Pour le moment nous n’avons pas de responsable pour le garage, car notre collègue portugais était d’une part bloqué au Portugal où il était parti en vacances depuis la fin de l’année dernière et d’autre part avait des problèmes de santé qui rendaient son retour ici peut-être risqué. Nous avons donc essayé de trouver quelqu’un localement qui pourrait épauler notre directeur huilerie qui pour le moment supervise aussi bien la production d’huile que le garage et l’équipe de construction, ce qui est évidemment trop pour une seule personne surtout en cette période. En parallèle, nous avions contacté le fournisseur d’engins Caterpillar ici en RDC pour leur demander de venir nous assister dans le diagnostic des pannes de nos engins et l’identification des pièces de rechange que nous devrions éventuellement commander.

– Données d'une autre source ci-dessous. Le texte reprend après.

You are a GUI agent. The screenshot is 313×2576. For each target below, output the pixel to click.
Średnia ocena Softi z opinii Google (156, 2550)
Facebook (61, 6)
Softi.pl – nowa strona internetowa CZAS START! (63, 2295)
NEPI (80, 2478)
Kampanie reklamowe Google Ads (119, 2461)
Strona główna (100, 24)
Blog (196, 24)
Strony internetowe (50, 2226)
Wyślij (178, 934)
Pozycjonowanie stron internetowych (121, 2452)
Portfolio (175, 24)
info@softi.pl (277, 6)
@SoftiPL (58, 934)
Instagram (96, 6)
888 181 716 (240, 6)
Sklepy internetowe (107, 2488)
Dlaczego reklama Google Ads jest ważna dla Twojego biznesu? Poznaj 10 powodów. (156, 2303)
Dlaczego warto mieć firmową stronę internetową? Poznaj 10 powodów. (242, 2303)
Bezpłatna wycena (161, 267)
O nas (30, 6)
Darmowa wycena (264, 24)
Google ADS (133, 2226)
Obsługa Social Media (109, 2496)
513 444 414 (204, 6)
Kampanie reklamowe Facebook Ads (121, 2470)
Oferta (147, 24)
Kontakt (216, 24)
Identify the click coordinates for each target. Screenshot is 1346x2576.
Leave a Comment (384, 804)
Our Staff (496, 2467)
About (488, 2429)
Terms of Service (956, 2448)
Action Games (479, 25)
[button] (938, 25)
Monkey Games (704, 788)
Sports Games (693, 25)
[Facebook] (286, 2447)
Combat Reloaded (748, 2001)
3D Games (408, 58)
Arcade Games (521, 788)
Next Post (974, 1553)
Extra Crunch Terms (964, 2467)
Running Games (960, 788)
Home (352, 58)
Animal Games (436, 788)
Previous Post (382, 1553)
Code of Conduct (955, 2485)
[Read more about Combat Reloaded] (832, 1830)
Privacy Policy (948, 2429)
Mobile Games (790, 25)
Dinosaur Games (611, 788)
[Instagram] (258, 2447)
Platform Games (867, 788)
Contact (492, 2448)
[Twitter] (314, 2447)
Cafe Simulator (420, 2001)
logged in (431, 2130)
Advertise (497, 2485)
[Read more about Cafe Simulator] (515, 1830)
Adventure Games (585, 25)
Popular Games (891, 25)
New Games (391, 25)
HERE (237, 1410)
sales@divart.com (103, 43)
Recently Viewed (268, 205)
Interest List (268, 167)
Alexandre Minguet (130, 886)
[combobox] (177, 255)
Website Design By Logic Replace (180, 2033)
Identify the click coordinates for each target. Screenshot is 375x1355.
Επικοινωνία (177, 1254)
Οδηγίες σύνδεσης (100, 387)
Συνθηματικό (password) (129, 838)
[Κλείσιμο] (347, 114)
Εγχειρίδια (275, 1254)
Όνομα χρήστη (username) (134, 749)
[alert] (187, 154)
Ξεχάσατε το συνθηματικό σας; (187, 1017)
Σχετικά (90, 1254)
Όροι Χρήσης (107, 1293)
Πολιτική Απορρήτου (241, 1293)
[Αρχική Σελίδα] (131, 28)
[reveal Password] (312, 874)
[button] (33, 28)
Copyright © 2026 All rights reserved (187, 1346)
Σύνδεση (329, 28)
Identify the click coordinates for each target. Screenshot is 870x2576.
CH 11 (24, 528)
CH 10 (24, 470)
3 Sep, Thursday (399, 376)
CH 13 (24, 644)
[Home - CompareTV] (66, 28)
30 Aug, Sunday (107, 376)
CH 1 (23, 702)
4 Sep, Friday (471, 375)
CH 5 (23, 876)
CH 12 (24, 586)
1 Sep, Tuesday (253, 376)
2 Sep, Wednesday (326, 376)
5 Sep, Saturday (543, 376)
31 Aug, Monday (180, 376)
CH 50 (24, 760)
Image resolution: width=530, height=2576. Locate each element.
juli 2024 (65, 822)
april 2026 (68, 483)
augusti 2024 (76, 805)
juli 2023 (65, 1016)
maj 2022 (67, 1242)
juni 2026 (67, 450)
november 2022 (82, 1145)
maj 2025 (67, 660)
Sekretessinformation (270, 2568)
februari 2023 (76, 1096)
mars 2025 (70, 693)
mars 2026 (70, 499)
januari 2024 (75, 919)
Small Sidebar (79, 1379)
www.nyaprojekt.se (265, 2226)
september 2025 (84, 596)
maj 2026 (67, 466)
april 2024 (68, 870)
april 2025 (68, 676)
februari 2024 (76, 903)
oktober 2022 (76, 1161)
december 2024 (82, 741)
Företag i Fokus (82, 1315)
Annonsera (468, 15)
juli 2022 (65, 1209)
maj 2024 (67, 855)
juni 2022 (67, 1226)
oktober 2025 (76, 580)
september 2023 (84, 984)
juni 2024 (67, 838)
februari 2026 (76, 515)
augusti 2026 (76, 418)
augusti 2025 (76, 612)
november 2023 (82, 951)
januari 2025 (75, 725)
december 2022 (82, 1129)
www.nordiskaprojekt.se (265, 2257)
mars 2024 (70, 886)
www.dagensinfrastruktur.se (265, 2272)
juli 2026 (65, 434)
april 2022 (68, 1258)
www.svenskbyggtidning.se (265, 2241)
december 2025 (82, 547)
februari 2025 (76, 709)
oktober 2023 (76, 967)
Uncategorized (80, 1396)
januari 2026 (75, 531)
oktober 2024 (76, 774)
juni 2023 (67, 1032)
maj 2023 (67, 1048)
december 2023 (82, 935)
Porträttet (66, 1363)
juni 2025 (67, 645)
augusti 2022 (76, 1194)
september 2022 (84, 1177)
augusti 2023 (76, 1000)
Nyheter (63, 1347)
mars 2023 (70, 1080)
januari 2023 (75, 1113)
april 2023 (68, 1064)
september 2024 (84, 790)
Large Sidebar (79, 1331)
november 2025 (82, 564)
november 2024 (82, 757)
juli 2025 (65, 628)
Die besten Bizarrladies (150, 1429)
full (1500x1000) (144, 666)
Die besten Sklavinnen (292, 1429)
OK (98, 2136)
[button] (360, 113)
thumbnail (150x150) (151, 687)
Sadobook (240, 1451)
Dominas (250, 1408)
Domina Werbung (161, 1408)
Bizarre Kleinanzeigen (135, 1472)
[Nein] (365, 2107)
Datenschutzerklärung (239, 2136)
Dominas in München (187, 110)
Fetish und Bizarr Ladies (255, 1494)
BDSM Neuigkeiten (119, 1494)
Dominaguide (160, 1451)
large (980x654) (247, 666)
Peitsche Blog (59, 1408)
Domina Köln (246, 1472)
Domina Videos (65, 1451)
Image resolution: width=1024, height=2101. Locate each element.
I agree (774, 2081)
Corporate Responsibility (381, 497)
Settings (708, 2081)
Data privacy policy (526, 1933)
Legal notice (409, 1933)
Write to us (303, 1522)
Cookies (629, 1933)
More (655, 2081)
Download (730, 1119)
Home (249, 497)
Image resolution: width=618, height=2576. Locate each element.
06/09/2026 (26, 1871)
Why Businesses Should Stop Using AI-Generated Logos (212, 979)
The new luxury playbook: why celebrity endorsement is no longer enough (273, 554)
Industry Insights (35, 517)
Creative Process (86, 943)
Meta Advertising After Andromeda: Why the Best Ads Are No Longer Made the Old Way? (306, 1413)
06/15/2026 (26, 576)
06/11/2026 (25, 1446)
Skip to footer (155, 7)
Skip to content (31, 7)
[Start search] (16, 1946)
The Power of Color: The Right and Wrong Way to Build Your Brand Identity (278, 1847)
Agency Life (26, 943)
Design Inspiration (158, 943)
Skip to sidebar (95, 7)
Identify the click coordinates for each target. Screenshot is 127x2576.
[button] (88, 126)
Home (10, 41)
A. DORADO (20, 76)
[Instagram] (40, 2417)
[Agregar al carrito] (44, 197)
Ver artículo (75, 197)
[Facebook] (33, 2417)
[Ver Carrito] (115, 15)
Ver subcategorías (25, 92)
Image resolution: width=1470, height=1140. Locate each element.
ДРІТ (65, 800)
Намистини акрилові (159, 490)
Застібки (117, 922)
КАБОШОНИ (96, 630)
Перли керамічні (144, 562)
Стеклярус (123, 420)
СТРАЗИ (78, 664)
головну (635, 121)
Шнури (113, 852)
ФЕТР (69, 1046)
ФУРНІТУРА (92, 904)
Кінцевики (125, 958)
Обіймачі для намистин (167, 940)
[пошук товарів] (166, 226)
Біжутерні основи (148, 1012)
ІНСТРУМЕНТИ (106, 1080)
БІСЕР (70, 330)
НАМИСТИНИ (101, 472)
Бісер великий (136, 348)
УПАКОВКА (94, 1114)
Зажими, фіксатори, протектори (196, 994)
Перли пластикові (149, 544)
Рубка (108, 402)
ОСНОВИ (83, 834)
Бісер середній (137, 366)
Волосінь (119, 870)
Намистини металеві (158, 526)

Afin de profiter de notre avion “spécial” nous avons demandé une dérogation pour permettre à notre “nouveau” responsable de garage de voyager de Kinshasa à Mapangu, en garantissant qu’il ferait d’abord deux semaines de quarantaine et demandé s’il serait possible de permettre aux techniciens de Caterpillar de venir en mission chez nous pendant une semaine. Dans ma logique à moi, l’arrivée de notre responsable de garage ne devrait pas poser trop de problèmes puisqu’il serait mis en quarantaine sous le contrôle des infirmiers de la zone de santé. J’avais de sérieux doutes quant à la possibilité de faire venir les techniciens en mission, puisque ceux-ci seraient forcément en contact avec le personnel du garage et représentant donc un risque plus grand de contamination éventuelle.
A notre grande surprise, au départ de Kinshasa, et ce malgré toutes les autorisations et tous les certificats que nous avions préalablement obtenu, les autorités ont décidé de débarquer le futur responsable du garage et autorisé seulement les techniciens à voyager pour une mission d’une semaine à Mapangu, sans aucune contrainte sanitaire au point qu’ils n’ont même pas du porter de masque alors que ceux-ci sont officiellement obligatoires à Kinshasa… Allez comprendre.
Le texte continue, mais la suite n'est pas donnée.